V. One Word: verbauen

German has a single, double-edged word for this process: verbauen. One verbaut money and material by sinking it into walls. And one verbaut a prospect by taking away its view — building it shut. The state that builds on itself does both at once: it builds billions into its own seats — and thereby builds shut the future whose ground it cuts to finance the present.

VI. The Right Thing in the Right Place

For that is what is at stake, not more or less state as such. There is a legitimate, indeed indispensable task of the state: to create the ground on which a society builds its future — education, the foundations, the investments that pay off not in the next legislative term but in the next generation. That is the right function in the right place. But an apparatus that enlarges itself and immortalises itself in sandstone while withdrawing precisely that ground does the wrong thing in the place of the right one. The question is never more or less? — it always reads: the right thing, in the right place, in the right way.

VII. The Honesty It Takes

One must stay honest here, or the argument will not hold. Not every euro is waste. After thirty years Schloss Bellevue has real defects — a leaking roof, outdated fire protection — and the seat of the head of state may have dignity. The rise in defence spending is a real answer to a really changed situation; security is the precondition of everything, education included. Whoever castigates every one of these items makes himself vulnerable and misses the point. The point is not that the state builds or defends itself. The point is that it doubles itself and grows upward while it lets the investment in the future shrink. The one does not compel the other. It is a choice — and it is the choice against the future.

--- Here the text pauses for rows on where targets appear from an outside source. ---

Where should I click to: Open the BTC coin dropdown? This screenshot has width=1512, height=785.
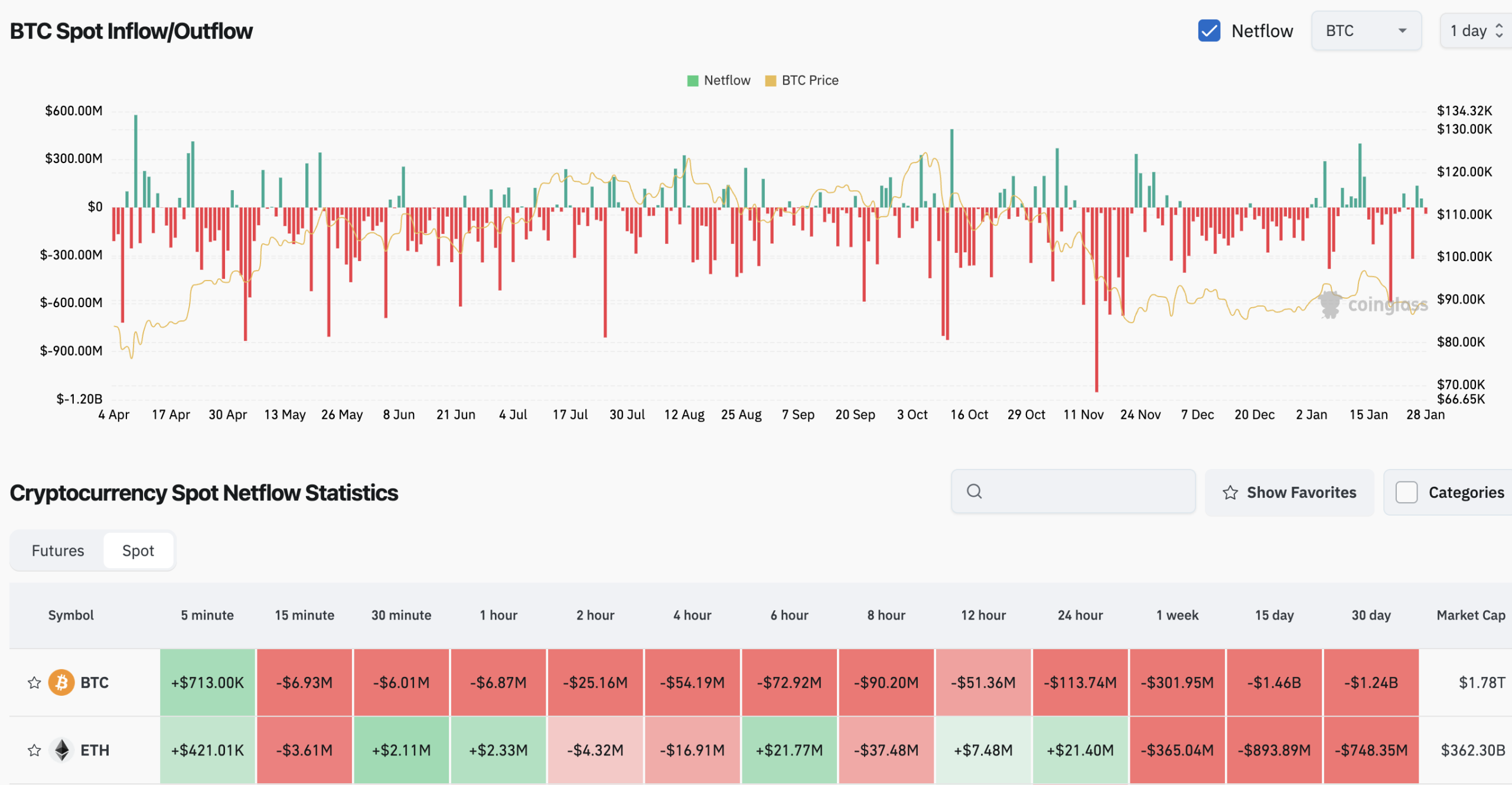tap(1366, 31)
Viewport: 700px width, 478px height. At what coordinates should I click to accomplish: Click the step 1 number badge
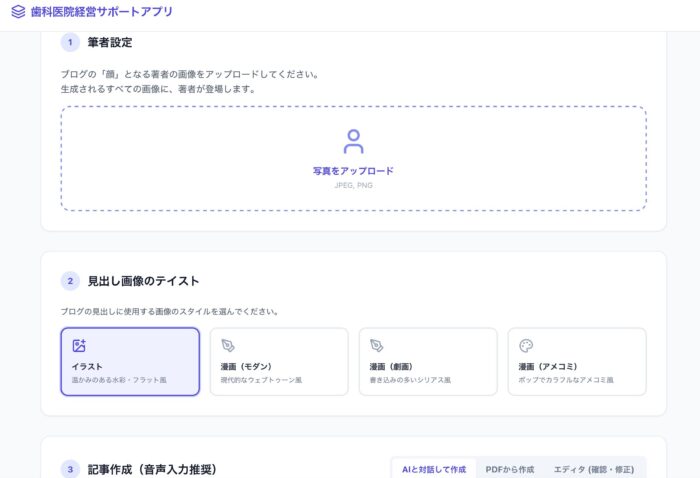click(x=70, y=43)
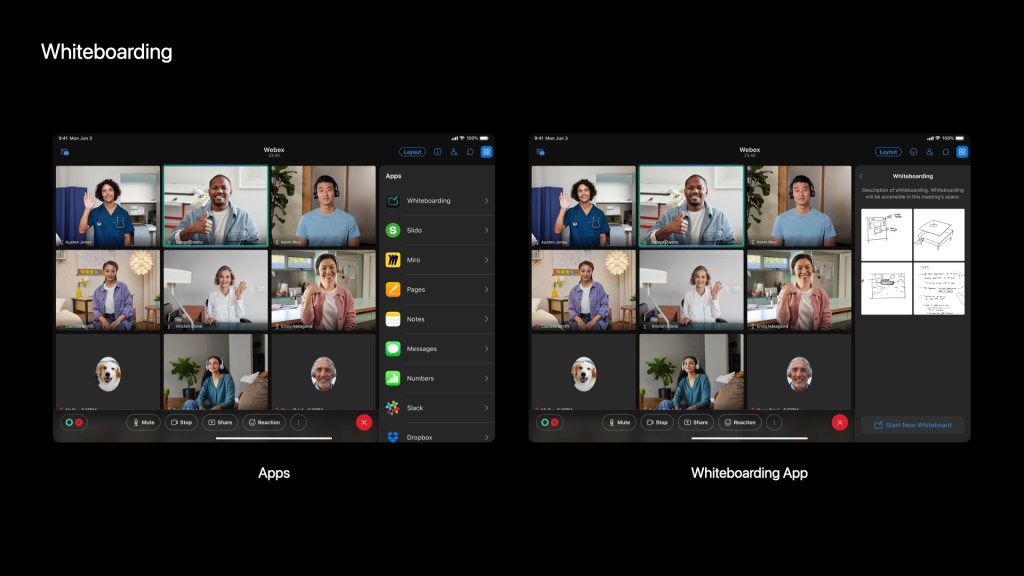The height and width of the screenshot is (576, 1024).
Task: Go back using Whiteboarding panel back arrow
Action: [x=861, y=176]
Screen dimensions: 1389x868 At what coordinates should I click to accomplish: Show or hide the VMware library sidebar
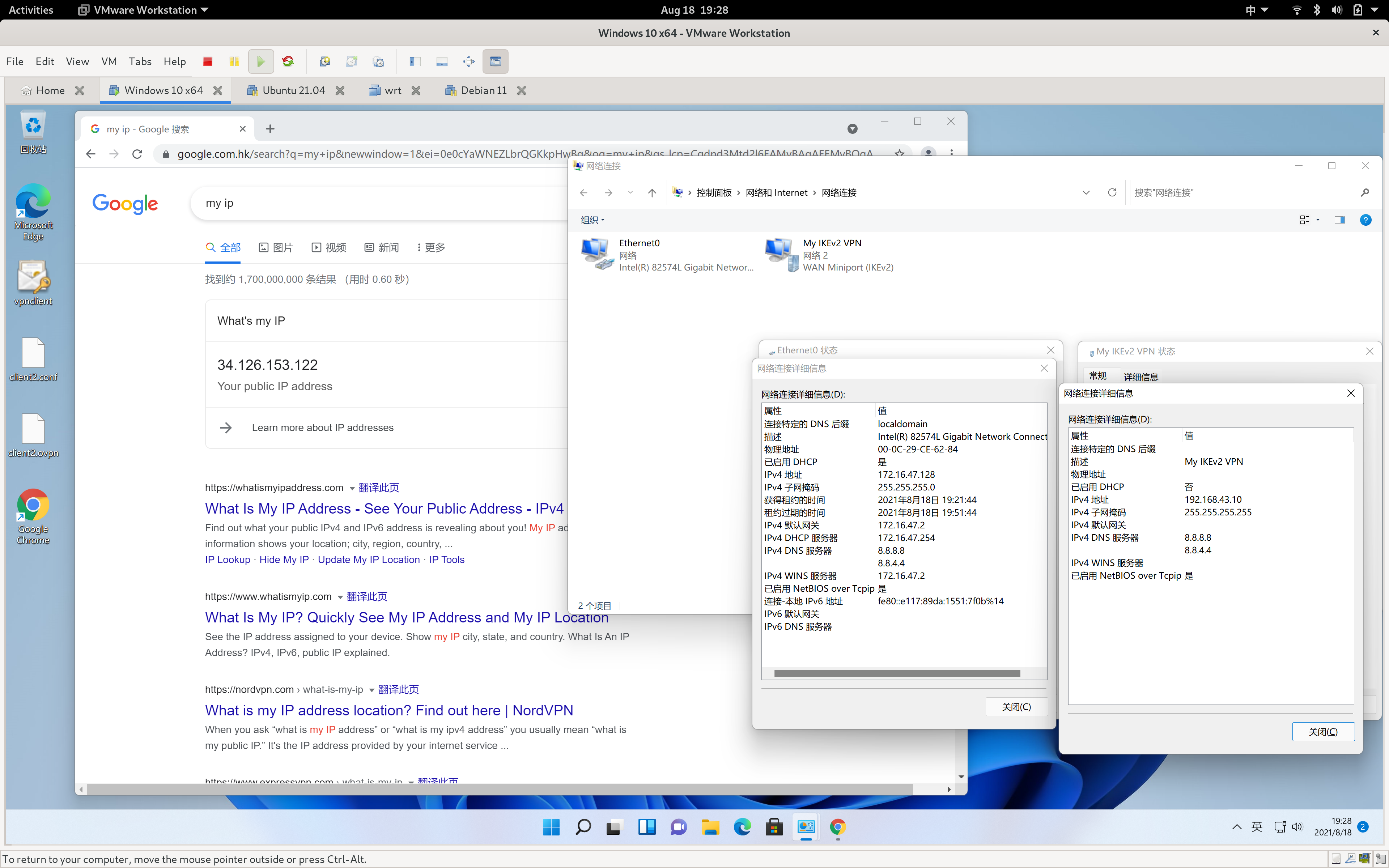[415, 61]
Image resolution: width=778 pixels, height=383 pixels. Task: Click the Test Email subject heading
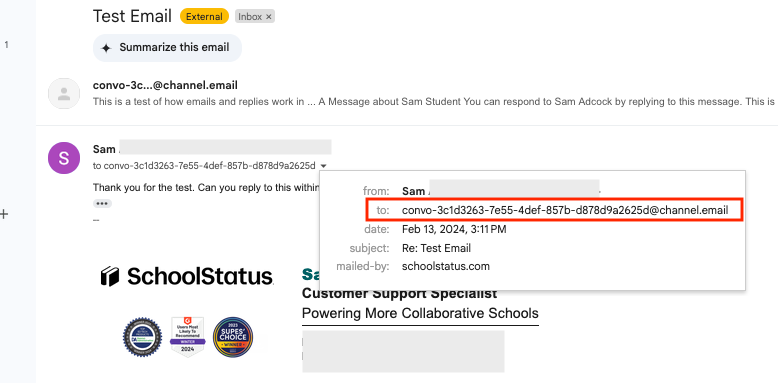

VIII. The Descending Society

The journalist Frank Sieren, who has reported from China for over three decades, has named the rule under which such choices fall: descending societies are occupied above all with not losing what they have; they feel the new as a threat, not as an opportunity. Ascending societies invest in what is coming. It is exactly this signature that the German budget bears. It spends on the past — pensions, retirements, the swollen apparatus — on the present — administration, security, representation — and on fear. On the future it spends less.

A society does not build its future by doubling its chancellery. It builds it by forming the people who invent the new that makes it competitive again. A country's seed corn is not its sandstone but what grows in the heads and hands of its next generation. Whoever finances the present out of the seed corn has less to harvest the next year. The state that builds on itself builds shut exactly that.

Hans Ley & Claude Dedo (Anthropic) — Nuremberg, 12 July 2026.

All figures are drawn from official or established sources: the Federal Statistical Office (state expenditure ratio), the Federal Court of Auditors (staffing), the Office of the Federal President (Schloss Bellevue renovation), the Taxpayers' Association (Chancellery extension), and a vbw study based on Federal Ministry of Finance data.